While Perle never wrote any journals to narrate her own story, Latrigue’s photographs of her no doubt depict a woman in love. In his diary, Lartigue, a notorious playboy fascinated by beautiful women and fast cars, wrote about their passionate affair:
“Renée! She is tender, devoted, passionate. And above all she is in love. She is always making scenes. Is it jealousy, or is it madness? Maybe it is the need to be assaulted, to be made unhappy and to cry – all for the sake of reconciliation? I am far too down-to-earth; too much of a spectator and too bad an actor to fall into…the kind of game Renée wishes me to play.”
While Lartigue captured the Romanian beauty through his photography as they floated around Cannes, Juan-les-Pins, Antibes, Biarritz and Annecy, tied up with an artistic and avant-garde crowd, she experimented with painting self-portraits, almost obsessively illustrating her face over and over again. The whereabouts of her paintings today are unknown, except for one, which belongs to her step-daughter.
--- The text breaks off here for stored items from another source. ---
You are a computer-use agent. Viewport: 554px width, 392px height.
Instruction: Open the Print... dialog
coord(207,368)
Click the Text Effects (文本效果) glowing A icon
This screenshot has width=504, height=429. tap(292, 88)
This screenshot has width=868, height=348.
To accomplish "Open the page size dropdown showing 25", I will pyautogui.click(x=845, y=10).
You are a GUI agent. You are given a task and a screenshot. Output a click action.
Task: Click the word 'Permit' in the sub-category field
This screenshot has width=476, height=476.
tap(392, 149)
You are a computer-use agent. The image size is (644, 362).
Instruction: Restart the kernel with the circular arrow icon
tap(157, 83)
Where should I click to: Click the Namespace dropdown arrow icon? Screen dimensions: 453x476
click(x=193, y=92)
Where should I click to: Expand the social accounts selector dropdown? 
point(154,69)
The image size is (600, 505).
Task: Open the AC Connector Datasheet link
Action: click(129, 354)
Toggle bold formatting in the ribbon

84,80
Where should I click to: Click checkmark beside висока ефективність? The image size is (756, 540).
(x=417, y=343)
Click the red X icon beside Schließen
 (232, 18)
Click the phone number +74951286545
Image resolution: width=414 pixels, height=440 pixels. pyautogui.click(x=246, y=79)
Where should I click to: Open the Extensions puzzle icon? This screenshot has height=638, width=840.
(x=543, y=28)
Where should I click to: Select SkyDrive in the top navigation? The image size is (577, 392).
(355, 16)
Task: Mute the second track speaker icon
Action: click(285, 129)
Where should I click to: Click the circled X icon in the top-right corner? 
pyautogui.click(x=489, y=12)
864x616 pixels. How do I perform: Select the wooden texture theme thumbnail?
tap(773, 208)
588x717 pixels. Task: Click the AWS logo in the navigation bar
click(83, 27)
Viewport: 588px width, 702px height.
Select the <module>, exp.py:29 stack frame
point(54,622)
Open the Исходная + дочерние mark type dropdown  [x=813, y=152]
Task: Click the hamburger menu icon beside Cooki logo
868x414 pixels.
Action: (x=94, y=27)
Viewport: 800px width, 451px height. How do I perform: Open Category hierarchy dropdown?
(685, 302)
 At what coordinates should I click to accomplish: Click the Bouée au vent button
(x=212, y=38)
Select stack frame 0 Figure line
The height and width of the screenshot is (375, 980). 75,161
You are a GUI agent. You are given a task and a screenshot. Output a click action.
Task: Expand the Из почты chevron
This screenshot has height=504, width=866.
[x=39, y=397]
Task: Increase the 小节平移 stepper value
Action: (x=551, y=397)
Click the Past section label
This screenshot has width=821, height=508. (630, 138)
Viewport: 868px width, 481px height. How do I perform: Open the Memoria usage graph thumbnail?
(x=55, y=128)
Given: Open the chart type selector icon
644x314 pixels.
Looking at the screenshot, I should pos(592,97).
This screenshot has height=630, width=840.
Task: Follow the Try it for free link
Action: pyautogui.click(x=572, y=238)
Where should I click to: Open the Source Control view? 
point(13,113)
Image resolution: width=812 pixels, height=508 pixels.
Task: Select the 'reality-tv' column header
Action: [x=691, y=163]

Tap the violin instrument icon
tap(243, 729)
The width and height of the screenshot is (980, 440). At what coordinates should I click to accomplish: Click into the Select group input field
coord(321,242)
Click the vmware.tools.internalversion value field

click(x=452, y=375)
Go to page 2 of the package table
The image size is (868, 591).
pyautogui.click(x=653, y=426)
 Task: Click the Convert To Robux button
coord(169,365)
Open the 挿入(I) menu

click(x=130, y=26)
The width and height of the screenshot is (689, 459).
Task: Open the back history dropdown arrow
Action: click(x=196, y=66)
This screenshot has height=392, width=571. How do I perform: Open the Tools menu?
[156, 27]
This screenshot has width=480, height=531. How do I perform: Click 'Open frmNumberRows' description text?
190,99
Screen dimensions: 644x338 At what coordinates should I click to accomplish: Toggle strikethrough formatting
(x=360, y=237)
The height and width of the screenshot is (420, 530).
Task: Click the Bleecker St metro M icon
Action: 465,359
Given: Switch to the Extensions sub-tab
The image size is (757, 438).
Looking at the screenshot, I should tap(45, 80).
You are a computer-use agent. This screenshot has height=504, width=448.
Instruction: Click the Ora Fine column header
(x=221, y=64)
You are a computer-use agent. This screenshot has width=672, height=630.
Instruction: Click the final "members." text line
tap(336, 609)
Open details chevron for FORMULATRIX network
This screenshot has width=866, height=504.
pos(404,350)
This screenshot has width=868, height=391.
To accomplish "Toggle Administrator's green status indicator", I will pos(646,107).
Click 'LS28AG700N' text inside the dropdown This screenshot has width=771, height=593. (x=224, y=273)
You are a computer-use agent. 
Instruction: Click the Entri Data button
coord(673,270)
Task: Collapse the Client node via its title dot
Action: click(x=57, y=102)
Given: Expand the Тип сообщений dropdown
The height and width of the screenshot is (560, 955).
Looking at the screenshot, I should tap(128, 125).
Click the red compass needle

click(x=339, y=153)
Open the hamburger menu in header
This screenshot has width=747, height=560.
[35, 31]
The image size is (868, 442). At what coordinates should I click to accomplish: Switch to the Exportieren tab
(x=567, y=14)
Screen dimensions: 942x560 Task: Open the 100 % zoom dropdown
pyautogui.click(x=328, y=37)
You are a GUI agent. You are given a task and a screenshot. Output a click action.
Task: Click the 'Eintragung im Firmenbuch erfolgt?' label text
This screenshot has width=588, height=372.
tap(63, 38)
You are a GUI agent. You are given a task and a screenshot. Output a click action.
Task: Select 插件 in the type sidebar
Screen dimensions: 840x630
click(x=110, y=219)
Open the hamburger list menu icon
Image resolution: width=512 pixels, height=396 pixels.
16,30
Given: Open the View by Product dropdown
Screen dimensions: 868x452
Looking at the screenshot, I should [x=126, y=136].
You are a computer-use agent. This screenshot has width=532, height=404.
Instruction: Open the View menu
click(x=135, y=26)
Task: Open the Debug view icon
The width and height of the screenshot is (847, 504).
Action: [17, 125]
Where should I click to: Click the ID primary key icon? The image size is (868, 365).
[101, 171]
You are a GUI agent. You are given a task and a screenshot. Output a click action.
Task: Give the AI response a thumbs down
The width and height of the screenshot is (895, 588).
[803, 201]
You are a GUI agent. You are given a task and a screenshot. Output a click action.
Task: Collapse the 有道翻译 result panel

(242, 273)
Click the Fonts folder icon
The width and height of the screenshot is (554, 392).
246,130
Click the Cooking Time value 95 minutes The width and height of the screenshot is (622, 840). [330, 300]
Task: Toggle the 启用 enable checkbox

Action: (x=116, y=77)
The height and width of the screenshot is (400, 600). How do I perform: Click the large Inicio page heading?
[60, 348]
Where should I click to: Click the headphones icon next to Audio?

While her own artwork never found success, her role as Lartigue’s muse inspired some of the era’s most striking art. Her daring style pushed boundaries– those tight tank tops paired with palazzo pants, the armful of bangles and her modern attitude still inspire designers and fashion magazines to this day. Lartigues’s fascination with her iconic look made him one of the most recognised photographers of the 20th century.
“There is only one image my eyes remember…her mouth against mine, long, bare legs, hair against my cheek. And that scent! How I wish I could preserve every precious second of a love affair…the atmosphere, the colors, the dimensions and the perfume.”